* **Exercise inputs**:
□ □ □ □ □

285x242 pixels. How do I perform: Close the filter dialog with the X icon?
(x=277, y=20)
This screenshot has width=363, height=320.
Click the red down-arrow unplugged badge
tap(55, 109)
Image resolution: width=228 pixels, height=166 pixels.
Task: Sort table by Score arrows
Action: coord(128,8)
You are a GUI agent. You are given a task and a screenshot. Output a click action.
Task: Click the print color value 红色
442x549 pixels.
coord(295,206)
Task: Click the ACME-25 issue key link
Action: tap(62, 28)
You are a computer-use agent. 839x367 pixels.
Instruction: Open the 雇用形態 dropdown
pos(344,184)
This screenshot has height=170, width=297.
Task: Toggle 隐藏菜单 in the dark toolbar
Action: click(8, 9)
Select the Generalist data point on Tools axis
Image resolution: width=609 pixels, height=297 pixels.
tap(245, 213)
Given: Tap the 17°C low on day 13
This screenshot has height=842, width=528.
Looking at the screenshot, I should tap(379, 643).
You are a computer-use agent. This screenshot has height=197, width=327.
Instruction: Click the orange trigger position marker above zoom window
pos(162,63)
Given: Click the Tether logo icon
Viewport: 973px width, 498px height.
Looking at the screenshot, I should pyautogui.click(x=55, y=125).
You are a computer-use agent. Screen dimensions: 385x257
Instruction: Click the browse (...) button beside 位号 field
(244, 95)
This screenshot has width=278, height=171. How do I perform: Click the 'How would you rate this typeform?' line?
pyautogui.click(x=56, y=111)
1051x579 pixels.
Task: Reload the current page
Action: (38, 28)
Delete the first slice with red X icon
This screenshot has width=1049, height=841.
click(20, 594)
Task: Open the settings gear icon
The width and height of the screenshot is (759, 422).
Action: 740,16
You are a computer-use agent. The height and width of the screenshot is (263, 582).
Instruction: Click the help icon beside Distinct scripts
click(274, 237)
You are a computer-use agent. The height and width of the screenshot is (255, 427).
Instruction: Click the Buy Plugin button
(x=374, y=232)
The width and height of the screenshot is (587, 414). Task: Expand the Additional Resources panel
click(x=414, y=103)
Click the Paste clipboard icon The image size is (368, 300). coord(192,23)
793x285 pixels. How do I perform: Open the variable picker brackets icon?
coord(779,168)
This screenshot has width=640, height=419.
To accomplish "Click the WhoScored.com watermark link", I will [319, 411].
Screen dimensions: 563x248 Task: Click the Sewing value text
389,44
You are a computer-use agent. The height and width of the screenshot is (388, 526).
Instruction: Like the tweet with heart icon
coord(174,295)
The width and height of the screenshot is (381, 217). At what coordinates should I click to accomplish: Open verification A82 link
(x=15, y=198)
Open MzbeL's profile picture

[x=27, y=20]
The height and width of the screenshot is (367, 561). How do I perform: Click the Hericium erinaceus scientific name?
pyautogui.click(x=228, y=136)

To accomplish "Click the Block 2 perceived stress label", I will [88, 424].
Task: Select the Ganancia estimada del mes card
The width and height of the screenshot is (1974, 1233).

□ □ □ □ □

* **What the exercise asks**:
The whole listing above must be copied exactly.

* **Result of the task**:
285x242 pixels. How do I perform: Close the filter dialog with the X icon?
(x=277, y=20)
This screenshot has width=363, height=320.
Click the red down-arrow unplugged badge
tap(55, 109)
Image resolution: width=228 pixels, height=166 pixels.
Task: Sort table by Score arrows
Action: coord(128,8)
You are a GUI agent. You are given a task and a screenshot. Output a click action.
Task: Click the print color value 红色
442x549 pixels.
coord(295,206)
Task: Click the ACME-25 issue key link
Action: tap(62, 28)
You are a computer-use agent. 839x367 pixels.
Instruction: Open the 雇用形態 dropdown
pos(344,184)
This screenshot has height=170, width=297.
Task: Toggle 隐藏菜单 in the dark toolbar
Action: click(8, 9)
Select the Generalist data point on Tools axis
Image resolution: width=609 pixels, height=297 pixels.
tap(245, 213)
Given: Tap the 17°C low on day 13
This screenshot has height=842, width=528.
Looking at the screenshot, I should tap(379, 643).
You are a computer-use agent. This screenshot has height=197, width=327.
Instruction: Click the orange trigger position marker above zoom window
pos(162,63)
Given: Click the Tether logo icon
Viewport: 973px width, 498px height.
Looking at the screenshot, I should pyautogui.click(x=55, y=125).
You are a computer-use agent. Screen dimensions: 385x257
Instruction: Click the browse (...) button beside 位号 field
(244, 95)
This screenshot has width=278, height=171. How do I perform: Click the 'How would you rate this typeform?' line?
pyautogui.click(x=56, y=111)
1051x579 pixels.
Task: Reload the current page
Action: (38, 28)
Delete the first slice with red X icon
This screenshot has width=1049, height=841.
click(20, 594)
Task: Open the settings gear icon
The width and height of the screenshot is (759, 422).
Action: 740,16
You are a computer-use agent. The height and width of the screenshot is (263, 582).
Instruction: Click the help icon beside Distinct scripts
click(274, 237)
You are a computer-use agent. The height and width of the screenshot is (255, 427).
Instruction: Click the Buy Plugin button
(x=374, y=232)
The width and height of the screenshot is (587, 414). Task: Expand the Additional Resources panel
click(x=414, y=103)
Click the Paste clipboard icon The image size is (368, 300). coord(192,23)
793x285 pixels. How do I perform: Open the variable picker brackets icon?
coord(779,168)
This screenshot has width=640, height=419.
To accomplish "Click the WhoScored.com watermark link", I will [319, 411].
Screen dimensions: 563x248 Task: Click the Sewing value text
389,44
You are a computer-use agent. The height and width of the screenshot is (388, 526).
Instruction: Like the tweet with heart icon
coord(174,295)
The width and height of the screenshot is (381, 217). At what coordinates should I click to accomplish: Open verification A82 link
(x=15, y=198)
Open MzbeL's profile picture

[x=27, y=20]
The height and width of the screenshot is (367, 561). How do I perform: Click the Hericium erinaceus scientific name?
pyautogui.click(x=228, y=136)

To accomplish "Click the Block 2 perceived stress label", I will [88, 424].
Task: Select the Ganancia estimada del mes card
The width and height of the screenshot is (1974, 1233).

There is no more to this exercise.